The telephone was also bad news for me personally. It took away my lucrative /ˈluːkrətɪv/ 獲利多的 business—a source of much-needed income. Before, I used to hang around Im Kaleem's courtyard and play marbles with the other kids, waiting for some man to call down from a window and ask me to run to the store for cigarettes or liquor, or to deliver a message to his wife, such as what he wanted for supper. There was always something in it for me: a ten or even a twenty-five-piaster piece. On a good day, I ran nine or ten of those errands /ˈerənd/ 使命;差事, which assured a steady supply of marbles that I usually lost to other boys. But as the days went by fewer and fewer men came to Im Kaleem's, and more and more congregated at Abu Raja's to wait by telephone. In the evenings, the laughter and noise of the men trailed off and finally stopped.

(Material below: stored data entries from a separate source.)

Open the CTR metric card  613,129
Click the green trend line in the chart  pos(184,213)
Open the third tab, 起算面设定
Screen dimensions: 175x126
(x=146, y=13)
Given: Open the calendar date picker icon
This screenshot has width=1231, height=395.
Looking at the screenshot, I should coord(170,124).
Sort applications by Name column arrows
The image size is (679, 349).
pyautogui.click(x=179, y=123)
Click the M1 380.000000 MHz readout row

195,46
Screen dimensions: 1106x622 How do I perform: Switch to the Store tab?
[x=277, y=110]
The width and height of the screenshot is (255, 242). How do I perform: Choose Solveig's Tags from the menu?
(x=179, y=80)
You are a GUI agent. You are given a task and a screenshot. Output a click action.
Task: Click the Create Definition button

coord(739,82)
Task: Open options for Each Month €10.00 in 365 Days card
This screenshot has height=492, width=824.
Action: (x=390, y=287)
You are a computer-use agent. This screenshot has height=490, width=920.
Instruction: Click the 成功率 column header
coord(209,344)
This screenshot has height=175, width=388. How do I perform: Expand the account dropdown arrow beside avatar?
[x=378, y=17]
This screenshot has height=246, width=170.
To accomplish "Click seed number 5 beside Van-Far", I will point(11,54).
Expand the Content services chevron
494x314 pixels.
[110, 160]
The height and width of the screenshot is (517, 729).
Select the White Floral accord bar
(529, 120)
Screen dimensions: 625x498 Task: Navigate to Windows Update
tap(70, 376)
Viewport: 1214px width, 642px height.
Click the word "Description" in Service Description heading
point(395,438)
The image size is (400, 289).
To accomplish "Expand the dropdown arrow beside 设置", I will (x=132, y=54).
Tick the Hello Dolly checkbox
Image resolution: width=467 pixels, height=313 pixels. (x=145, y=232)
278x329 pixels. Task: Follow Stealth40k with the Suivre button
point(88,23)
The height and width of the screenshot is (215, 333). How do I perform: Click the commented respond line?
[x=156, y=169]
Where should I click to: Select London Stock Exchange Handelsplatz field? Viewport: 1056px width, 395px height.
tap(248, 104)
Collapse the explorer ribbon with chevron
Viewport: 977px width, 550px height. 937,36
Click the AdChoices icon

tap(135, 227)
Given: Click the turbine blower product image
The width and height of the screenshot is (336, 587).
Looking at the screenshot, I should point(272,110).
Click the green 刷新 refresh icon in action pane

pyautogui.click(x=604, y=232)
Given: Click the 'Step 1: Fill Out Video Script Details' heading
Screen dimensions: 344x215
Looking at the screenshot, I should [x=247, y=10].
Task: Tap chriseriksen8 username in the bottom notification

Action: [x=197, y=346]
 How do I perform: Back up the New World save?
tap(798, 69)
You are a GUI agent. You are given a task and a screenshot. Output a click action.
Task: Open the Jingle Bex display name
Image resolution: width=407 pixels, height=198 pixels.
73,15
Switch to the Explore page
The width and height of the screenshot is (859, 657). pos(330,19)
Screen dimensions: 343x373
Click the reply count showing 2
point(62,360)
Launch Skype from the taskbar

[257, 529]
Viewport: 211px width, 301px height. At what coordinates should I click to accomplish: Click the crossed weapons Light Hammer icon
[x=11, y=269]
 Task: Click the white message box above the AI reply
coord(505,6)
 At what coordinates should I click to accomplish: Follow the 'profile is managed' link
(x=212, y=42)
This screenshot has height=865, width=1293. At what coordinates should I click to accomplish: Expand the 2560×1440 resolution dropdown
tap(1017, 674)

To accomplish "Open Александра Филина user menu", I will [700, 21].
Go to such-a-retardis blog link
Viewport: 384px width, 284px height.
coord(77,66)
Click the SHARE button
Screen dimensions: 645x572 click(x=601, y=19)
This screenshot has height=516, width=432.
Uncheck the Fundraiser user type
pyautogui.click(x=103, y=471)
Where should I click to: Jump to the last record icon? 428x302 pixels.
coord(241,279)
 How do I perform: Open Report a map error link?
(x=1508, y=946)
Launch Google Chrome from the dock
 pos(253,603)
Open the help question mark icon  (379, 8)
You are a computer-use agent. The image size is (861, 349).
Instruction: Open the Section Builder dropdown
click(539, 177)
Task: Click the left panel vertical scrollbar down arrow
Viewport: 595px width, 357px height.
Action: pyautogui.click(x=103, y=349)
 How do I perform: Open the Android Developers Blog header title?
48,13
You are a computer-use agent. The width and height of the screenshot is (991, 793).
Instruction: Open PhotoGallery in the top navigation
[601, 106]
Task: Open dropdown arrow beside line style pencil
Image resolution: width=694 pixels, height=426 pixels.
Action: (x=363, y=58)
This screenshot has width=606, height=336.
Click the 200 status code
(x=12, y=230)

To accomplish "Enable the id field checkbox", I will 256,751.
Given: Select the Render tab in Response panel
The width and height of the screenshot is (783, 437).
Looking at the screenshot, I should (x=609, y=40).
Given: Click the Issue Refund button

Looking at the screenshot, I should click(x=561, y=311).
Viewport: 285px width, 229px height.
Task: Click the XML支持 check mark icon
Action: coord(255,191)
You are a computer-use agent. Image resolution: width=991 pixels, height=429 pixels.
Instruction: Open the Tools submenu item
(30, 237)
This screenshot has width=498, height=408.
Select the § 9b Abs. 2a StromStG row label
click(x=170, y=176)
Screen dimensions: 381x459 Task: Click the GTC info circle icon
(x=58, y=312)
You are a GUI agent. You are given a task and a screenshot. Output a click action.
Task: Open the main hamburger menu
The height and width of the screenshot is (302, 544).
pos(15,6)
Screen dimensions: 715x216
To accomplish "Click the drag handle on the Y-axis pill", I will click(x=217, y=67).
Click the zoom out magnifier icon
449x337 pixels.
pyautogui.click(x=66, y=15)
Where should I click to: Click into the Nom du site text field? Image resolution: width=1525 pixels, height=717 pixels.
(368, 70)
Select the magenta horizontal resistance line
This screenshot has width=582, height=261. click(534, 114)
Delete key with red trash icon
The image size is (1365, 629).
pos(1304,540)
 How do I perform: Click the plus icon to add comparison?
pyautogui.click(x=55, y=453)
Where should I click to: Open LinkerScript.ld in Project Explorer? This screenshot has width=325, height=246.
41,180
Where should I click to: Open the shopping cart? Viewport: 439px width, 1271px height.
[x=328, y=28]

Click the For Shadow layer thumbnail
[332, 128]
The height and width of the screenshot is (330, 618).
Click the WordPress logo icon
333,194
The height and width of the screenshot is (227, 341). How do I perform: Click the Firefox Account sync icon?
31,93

電話的到來對我個人來說也是個壞消息。它奪走了我利潤豐厚的生意——一種我非常需要的收人來源。以前。我經常在伊姆·卡裡姆家的院子裡閒逛,和其他孩子們玩彈子遊戲,等待某個男人從窗戶往下喊,要我往商店跑一趟去幫他買煙、買酒,或者給他的老婆捎個話,比如說晚飯他想吃什麼之類的。每次跑腿我總是會從中得到好處:一個10比索的硬幣,甚至是一個25比索的硬幣。運氣好的時候,我一天能跑上9到10次腿,這保證了我有穩定的收人來源來買輸給別的男孩子的彈子。但是,隨著時間的推移,越來越少的男人來伊姆·卡裡姆家裡了,而越來越多的人聚集在阿布·拉賈的商店裡,在電話旁等候。晚上,男人們的笑聲和喧鬧聲越來越輕,最終停止了。
At Abu Raja's dikkan, the calls did eventually come, as expected, and men and women started leaving the village the way a hailstorm /ˈheɪlstɔːrm/ 雹暴 begins: first one, then two, then bunches.
在阿布·拉賈的鄉村商店裡,正如人們所期盼的那樣,電話終於來了。男男女女們開始離開村子,就像下冰雹一樣,先是一個人,然後兩個,接著就是成群結隊地離開。
The army took them. Jobs in the cities lured them. And ships and airplanes carried them to such faraway places as Australia and Brazil and New Zealand. My friend Kameel, his cousin Habeeb, and their cousins and my cousins all went away to become ditch /dɪtʃ/ 溝渠 diggers and mechanics and butcher—shop boys and deli /ˈdeli/ 熟食店 owners who wore dirty aprons /ˈeɪprən/ 圍裙 sixteen hours a day, all looking for a better life than the one they had left behind. Within a year, only the sick, the old, and the maimed were left in the village. Magdaluna became a skeleton of its former self, desolate and forsaken, like the tombs, a place to get away from.
他們隨外出務工的大軍走了。城裡的工作吸引著他們。船和飛機把他們帶到了遙遠的地方,比如澳大利亞、巴西和紐西蘭。我的朋友卡米爾,他的表兄哈比布以及他們的表兄弟和我的表兄弟們都離開了家,當上了挖渠工、技工、肉鋪店裡的夥計和熟食店老闆,每天穿著骯髒的圍裙工作16個小時。所有人都在追求著yi 種比過去更好的生活。不到一年,村裡只剩下了老弱病殘者。馬格達路納成了以前的村莊的一個空架子,像墓地一樣荒涼孤獨,成了一個該逃離的地方。
Finally, the telephone took my family away, too. My father got a call from an old army buddy who told him that an oil company in southern Lebanon was hiring interpreters and instructors. My father applied for a job and got it, and we moved to Sidon, where I went to a Presbyterian missionary school and graduated in 1962. Three years later, having won a scholarship, I left Lebanon for the United States. Like the others who left Magdaluna before me, I am still looking for that better life.
最終,電話也把我的家人帶走了。我父親接到了一個老戰友的電話,告訴他黎巴嫩南部的一家石油公司正在招聘翻譯和教師。我父親申請並獲得了一個工作,接著我們全家搬到了西頓,在那裡我上了一所長老會辦的學校,並於1962年畢業。3年後,我獲得了獎學金,離開黎巴嫩來到了美國。就像在我之前離開馬格達路納的其他人一樣,我現在仍在追求一種更加美好的生活。